Kudzu is a deciduous woody vine and a member of the legume family, Fabiaceae, that also includes peas, beans, and lupines.  It is native to Japan and was introduced into the United States as an ornamental at the Japanese pavilion in the 1876 Centennial Exposition in Philadelphia and later used for soil erosion control.  Kudzu has spread into the the Mid Atlantic and  Southeast where it has become very invasive, growing in field and woodland edges, roadsides, and  near riparian areas.  Plants prefer moist soil in full sun but  are tolerant of some shade and drought and quickly grow over shrubs  and trees killing them by heavy shading.  Although  kudzu is attractive and its roots increase soil nitrogen by means of their symbiotic relationship with nitrogen fixing bacteria,  its rampant grown makes it impractical for the garden.

**Activity A:**
According to the kudzu passage, where was kudzu first introduced into the United States?
**Activity B:**
From the kudzu passage, copy the text starting at "Kudzu is a deciduous" and ending at "for the garden.".
The kudzu passage does not depend on the rows that follow it.

**Records shown:**
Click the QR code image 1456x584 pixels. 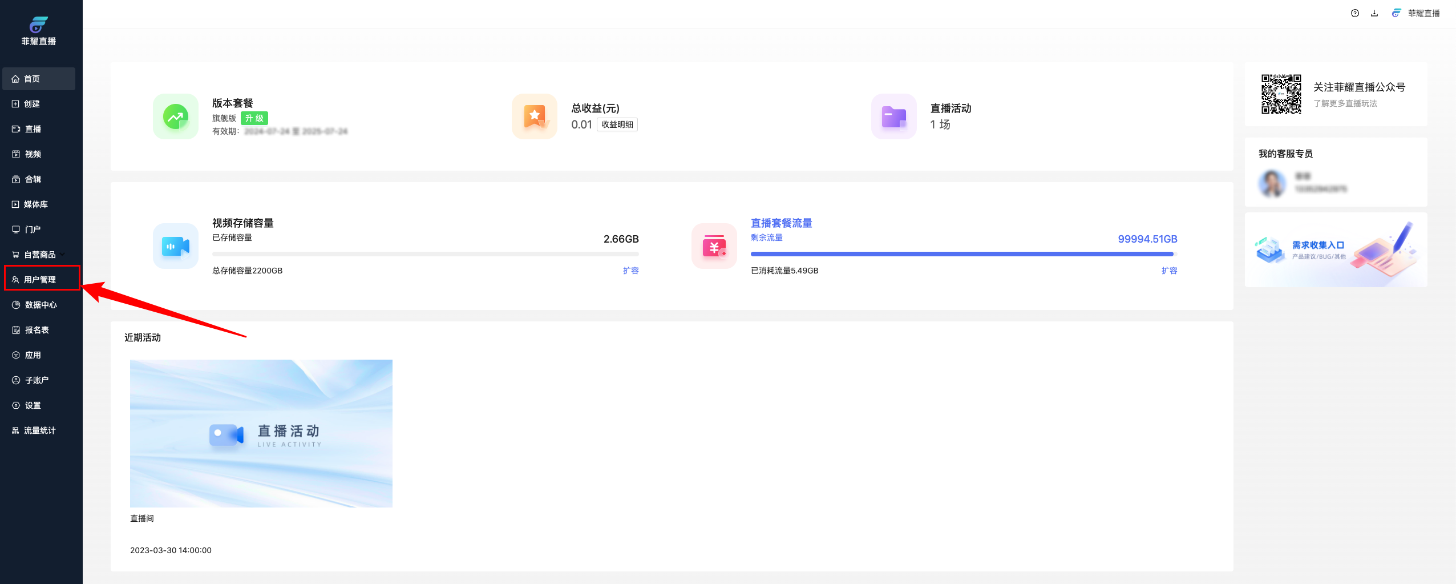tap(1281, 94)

...

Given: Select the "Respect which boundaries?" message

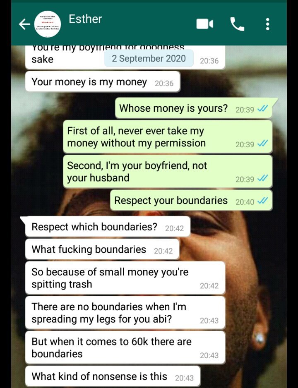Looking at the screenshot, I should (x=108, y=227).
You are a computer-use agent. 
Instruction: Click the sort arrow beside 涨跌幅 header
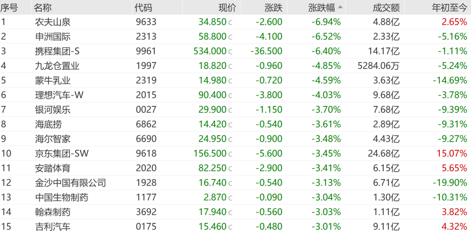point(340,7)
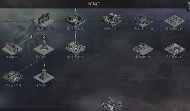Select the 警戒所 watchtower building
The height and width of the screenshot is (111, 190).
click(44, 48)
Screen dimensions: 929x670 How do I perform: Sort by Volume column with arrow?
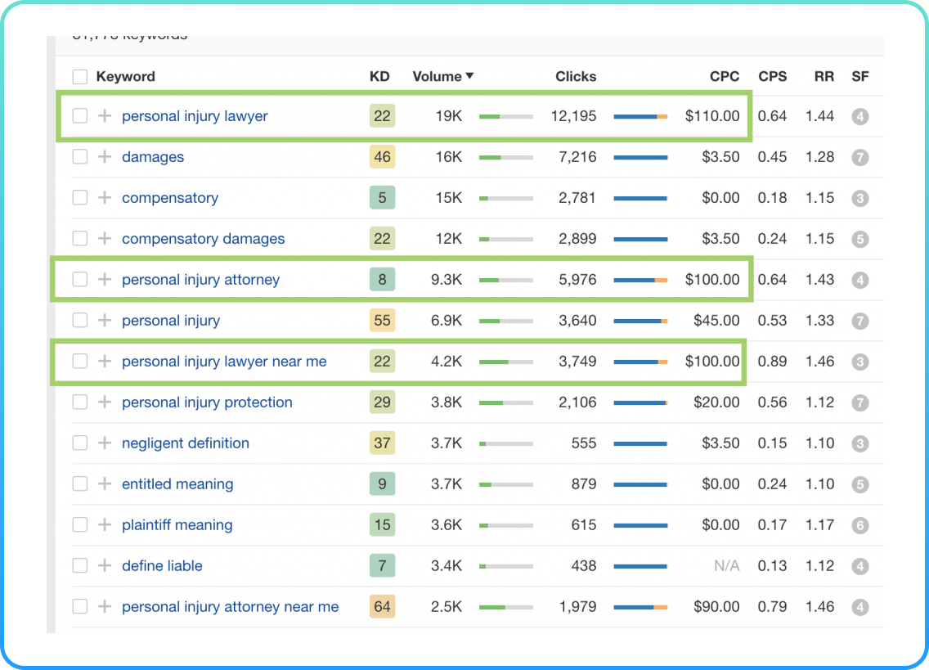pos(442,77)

...

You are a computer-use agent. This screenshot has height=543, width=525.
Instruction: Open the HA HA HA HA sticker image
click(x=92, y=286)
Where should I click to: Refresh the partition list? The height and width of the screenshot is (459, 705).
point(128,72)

**Worked solution A:**
At the Japanese pavilion in the 1876 Centennial Exposition in Philadelphia.

**Worked solution B:**
Kudzu is a deciduous woody vine and a member of the legume family, Fabiaceae, that also includes peas, beans, and lupines.  It is native to Japan and was introduced into the United States as an ornamental at the Japanese pavilion in the 1876 Centennial Exposition in Philadelphia and later used for soil erosion control.  Kudzu has spread into the the Mid Atlantic and  Southeast where it has become very invasive, growing in field and woodland edges, roadsides, and  near riparian areas.  Plants prefer moist soil in full sun but  are tolerant of some shade and drought and quickly grow over shrubs  and trees killing them by heavy shading.  Although  kudzu is attractive and its roots increase soil nitrogen by means of their symbiotic relationship with nitrogen fixing bacteria,  its rampant grown makes it impractical for the garden.